In the meeting, management discussed their strategy to improve revenues and net income by developing more athletic shoe products in the misplaced segment of selling shoes at $70-$90 a pair. The company also planned to increase sales for its apparel line, which it had performed really well lately. Management was also concern in the drop of market share from 48%, in 1997, to 42% in 2000. Nikkei was also committed to make an effort in controlling company expenses more diligently. Yet, Nine’s investment value was not clear to Kim Ford. Analysts’ reports had mixed recommendations about the value of the company.
Some analysts were recommending buying the stock and some others were recommending holding the stock. Different recommendations were based on the company’s declining performance and the proposed strategies to improve the same. Weakening revenues and net income since 1997 are displayed in their firm’s consolidated statement showing an improvement in the later years as well. Therefore, Ford had to run her own calculations. Kim Ford performed a discounted cash flow forecast that resulted in a 12% discount rate with an overvalued estimate for Nikkei at the current share price.

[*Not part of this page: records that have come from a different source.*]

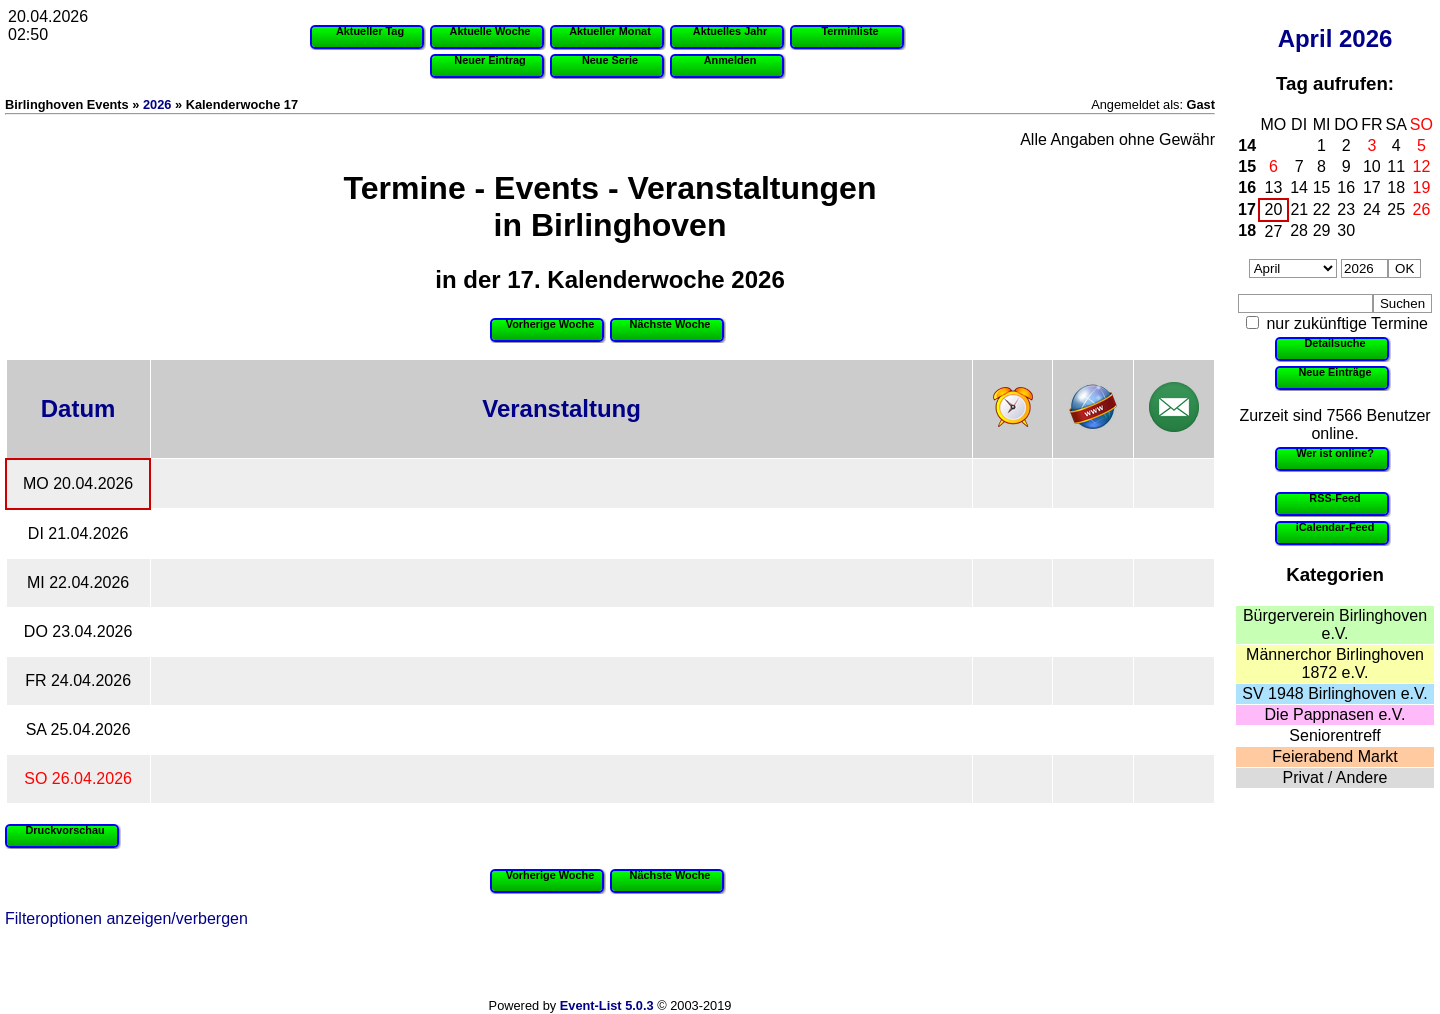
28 (1299, 230)
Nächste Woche (670, 324)
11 (1396, 166)
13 (1274, 187)
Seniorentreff (1334, 735)
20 (1274, 209)
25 (1396, 209)
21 (1299, 209)
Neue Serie (610, 60)
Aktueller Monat (610, 31)
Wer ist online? (1335, 453)
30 (1346, 230)
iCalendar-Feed (1335, 527)
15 (1247, 166)
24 (1372, 209)
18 (1396, 187)
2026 (1365, 38)
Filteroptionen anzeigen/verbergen (126, 918)
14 (1247, 145)
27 (1274, 231)
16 (1247, 187)
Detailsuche (1334, 343)
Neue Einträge (1334, 372)
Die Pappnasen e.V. (1335, 714)
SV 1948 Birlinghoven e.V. (1334, 693)
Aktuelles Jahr (730, 31)
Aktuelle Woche (490, 31)
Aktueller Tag (370, 31)
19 (1422, 187)
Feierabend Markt (1334, 756)
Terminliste (849, 31)
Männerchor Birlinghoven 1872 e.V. (1335, 663)
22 (1322, 209)
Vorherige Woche (550, 324)
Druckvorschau (64, 830)
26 (1422, 209)
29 (1322, 230)
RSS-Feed (1334, 498)
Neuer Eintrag (489, 60)
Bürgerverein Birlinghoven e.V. (1335, 624)
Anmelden (730, 60)
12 (1422, 166)
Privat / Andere (1335, 777)
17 (1372, 187)
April (1305, 38)
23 (1346, 209)
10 (1372, 166)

Ford also performed a quick sensitivity analysis that showed Nikkei was undervalued. Ford figured the best way to make a choice about Nikkei is by calculating the cost of capital cause Nikkei is financed through equity and debt. Ford asked her assistant, Johanna Cohen, to estimate Nine’s cost of capital. WAC is the cost of capital for a firm as a whole and can be interpreted as the required return on the overall firm (Ross, Westfield & Jordan, 2010). Some of the assumptions made by Johanna Cohen in calculating the cost of capital are incorrect.
As stated before, the correct assumptions are necessary in order to make the right choice. Johanna used the book values for equity and debt. While book values are acceptable values for debt at times, book values for equity are not. Book values may be important from an accounting point of view but market values are forward looking. Therefore, Johanna should have calculated the equity market value. The debt market value calculated by Johanna is also slightly incorrect. Johanna did not include Redeemable Preferred Stock in her calculation.

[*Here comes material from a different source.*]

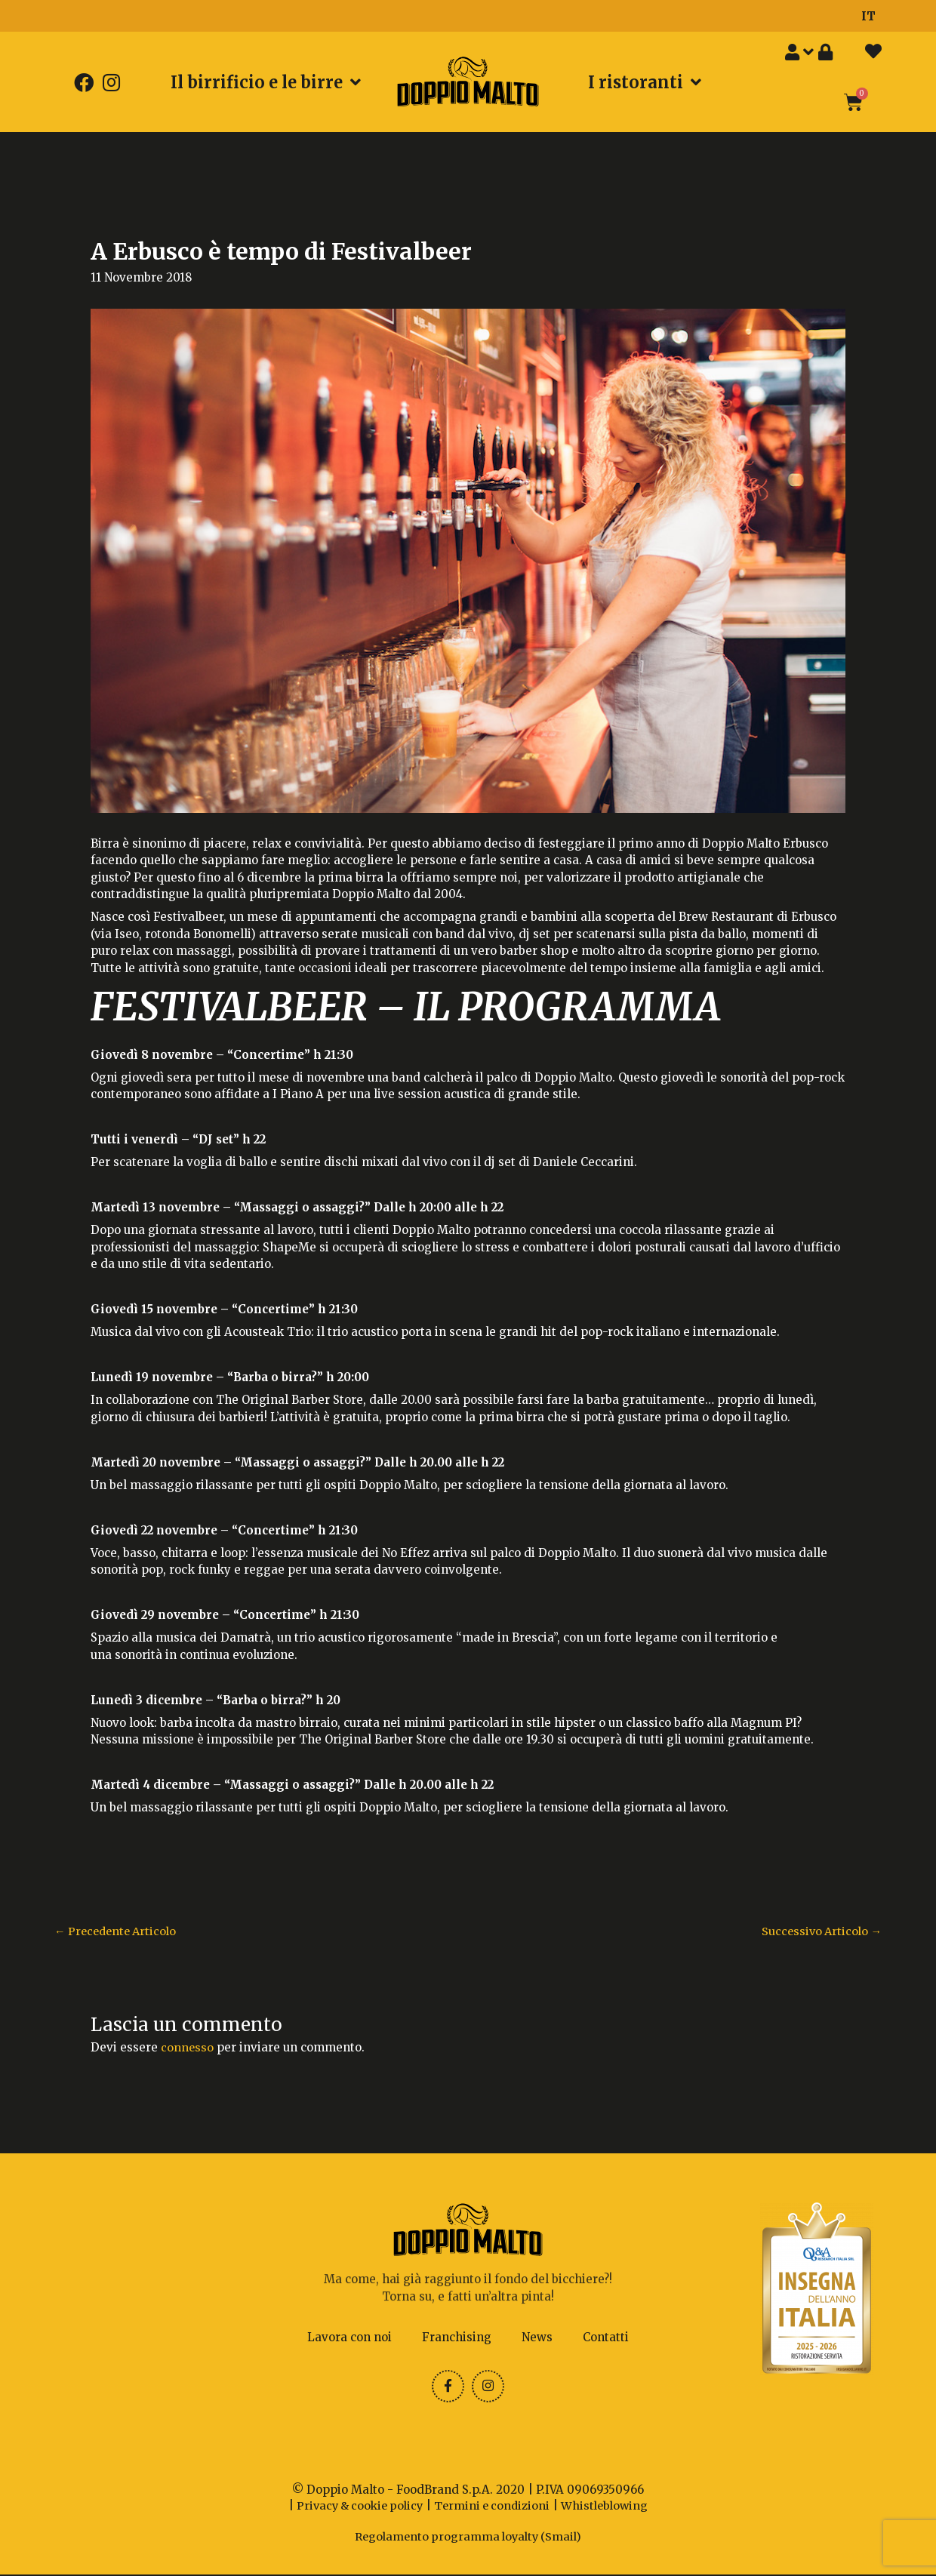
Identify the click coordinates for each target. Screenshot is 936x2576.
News (537, 2337)
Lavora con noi (349, 2337)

Consequently, Cone’s To figure out the cost of equity Johanna used CAMP, a widely used method. CAMP tells what to expect in regards to future returns on a share of stock. Johanna did right by using this method; however, her calculations include an average for six years on Betas and it should be an average for five years, since the 6th year is not finished. In addition, the 5. 74% rate on 20- year treasury bonds is sufficient to use as the risk-free rate. The geometric mean for current equity risk premiums is more representative to use.
Under the cost of debt calculation, Johanna missed a simpler way to calculate the cost of debt. “The cost of debt is simply the interest rate the firm must pay on new borrowing. For example, if the firm already has bonds outstanding, then the yield to maturity on those bonds is the market required rate on the firm’s debt” (Ross et al, 2010). Johanna could have simply calculated the YET on Nine’s bonds. Since some of Cone’s assumptions are incorrect, the cost of capital calculation does not reflect an accurate result.